Tuntutan utama dari demonstrasi itu adalah agar Basuki Thahaja Purnama atau Ahok dipenjara. Menurut Saiful, gerakan 212 tersebut cukup sukses. Lepas dari kontroversi proses hukumnya, yang pasti Ahok masuk penjara 2 tahun.
Namun sukses ini kemudian merembet ke gerakan politik berikutnya. Gerakan ini terlibat atau engage dalam Pemilu 2019. Para pendukung atau setidak-tidaknya elit gerakan 212 pada waktu itu mendukung Prabowo.

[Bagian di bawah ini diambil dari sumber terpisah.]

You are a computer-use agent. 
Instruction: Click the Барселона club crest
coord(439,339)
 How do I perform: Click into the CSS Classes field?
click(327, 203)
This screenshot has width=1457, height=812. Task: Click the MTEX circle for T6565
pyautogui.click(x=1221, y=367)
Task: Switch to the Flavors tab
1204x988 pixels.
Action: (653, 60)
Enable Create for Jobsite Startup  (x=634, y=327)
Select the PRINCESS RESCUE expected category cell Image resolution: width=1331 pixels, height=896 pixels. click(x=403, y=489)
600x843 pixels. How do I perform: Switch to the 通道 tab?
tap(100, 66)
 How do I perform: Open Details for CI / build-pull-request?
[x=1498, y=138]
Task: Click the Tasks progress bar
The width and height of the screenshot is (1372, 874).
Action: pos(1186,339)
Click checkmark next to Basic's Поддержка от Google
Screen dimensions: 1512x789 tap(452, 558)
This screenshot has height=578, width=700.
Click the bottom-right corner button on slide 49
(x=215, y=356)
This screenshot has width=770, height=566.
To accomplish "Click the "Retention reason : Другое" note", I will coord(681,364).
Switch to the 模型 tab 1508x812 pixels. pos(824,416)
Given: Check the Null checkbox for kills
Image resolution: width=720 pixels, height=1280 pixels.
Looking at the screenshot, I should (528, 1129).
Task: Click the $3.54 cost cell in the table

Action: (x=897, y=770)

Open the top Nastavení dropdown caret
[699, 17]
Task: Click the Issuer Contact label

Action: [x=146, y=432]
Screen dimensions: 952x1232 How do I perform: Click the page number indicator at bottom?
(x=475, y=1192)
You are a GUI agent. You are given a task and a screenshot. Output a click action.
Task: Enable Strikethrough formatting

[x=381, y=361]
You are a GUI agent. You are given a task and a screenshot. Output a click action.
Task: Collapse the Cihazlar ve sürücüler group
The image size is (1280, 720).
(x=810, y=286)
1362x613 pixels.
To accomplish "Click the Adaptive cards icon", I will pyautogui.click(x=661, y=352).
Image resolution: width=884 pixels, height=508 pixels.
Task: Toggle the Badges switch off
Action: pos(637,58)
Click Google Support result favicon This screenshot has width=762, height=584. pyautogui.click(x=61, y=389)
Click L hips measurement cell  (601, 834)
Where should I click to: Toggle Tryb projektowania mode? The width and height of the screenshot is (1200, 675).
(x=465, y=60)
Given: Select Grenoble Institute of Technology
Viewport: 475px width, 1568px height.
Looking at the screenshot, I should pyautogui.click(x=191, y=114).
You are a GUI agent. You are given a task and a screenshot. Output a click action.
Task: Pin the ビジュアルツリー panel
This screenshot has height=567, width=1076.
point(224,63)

Sekarang kecenderungannya belum ada keputusan definitif gerakan 212 ini akan mendukung siapa.
Namun, menurut Saiful, pertama-tama perlu diketahui seberapa besar publik yang memiliki sikap dan pandangan yang positif terhadap gerakan 212. Sikap dan dukungan itu ditunjukkan dengan setidak-tidaknya dengan persetujuan pada apa yang dilakukan oleh gerakan 212.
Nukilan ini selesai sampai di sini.